Opinion: Pit bulls should be banned
A 55-year old woman has been killed by a pit bull in Pointe-aux-Trembles. That brings to 14 the number of Canadians killed or seriously injured by pit bulls in 2016 so far.
For the pit bull advocacy movement (PBAM), the incident will serve as a rallying cry to put a collective shoulder to the pit-bull laundering wheel.
I can anticipate their arguments, as I have heard and countered them many times.
PBAM will tell you pit bulls are hard to recognize, therefore often misidentified. Nonsense. Indeed, in a pit bull-related case, Ohio’s Supreme Court stated, “Pit bull dogs possess unique and readily identifiable physical and behavioural traits which are capable of recognition both by dog owners of ordinary intelligence and by enforcement personnel.”
PBAM will tell you that the spectacular discrepancy between attacks by pit bull type dogs – six per cent of the breed population – accounting for more than 80 per cent of fatal and disfiguring attacks, is entirely due to “bad owners” rather than to the breed’s genetically inherent trait of impulsive aggression.
The truth, as dog behaviourist Alexandra Semyanova points out, is “These dogs aren’t killers because they have the wrong owners, rather they attract the wrong owners because they are killers.”
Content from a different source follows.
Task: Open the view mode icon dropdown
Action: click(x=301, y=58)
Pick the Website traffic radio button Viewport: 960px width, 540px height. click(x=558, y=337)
PBAM will tell you bans don’t work as the “bite” rate remains constant in spite of bans. Bites are not the issue. It is “maulings, maimings, dismemberments and fatalities” that should concern policy-makers. All diminish significantly in every jurisdiction where a pit bull ban is imposed. In one Atlanta clinic, for example, data revealed that whenever a victim of a dog bite had been in his hospital eight days or more, the culprit was invariably a pit bull.
PBAM will tell you bans are inferior to the “Calgary model” of aggressive licensing, owner education and severe post-bite fines. But the Calgary model didn’t work for Calgary. Dog attacks there went from 58 in 2009 to 201 in 2014, a disproportionate number of them by pit bulls. By contrast, in Ontario, which imposed a pit bull ban in 2005, serious dog-related attacks have decreased by 32 per cent (to 329 from 486), almost entirely because of the radical diminution of the pit bull population.
Forty countries, all doing independent research, ban pit bulls. This is not “racism,” as PBAM contends. Dog breeding produces predictable stereotypes as consumer products. As is the case with all products, prudent public safety policy justifies discriminatory regulation.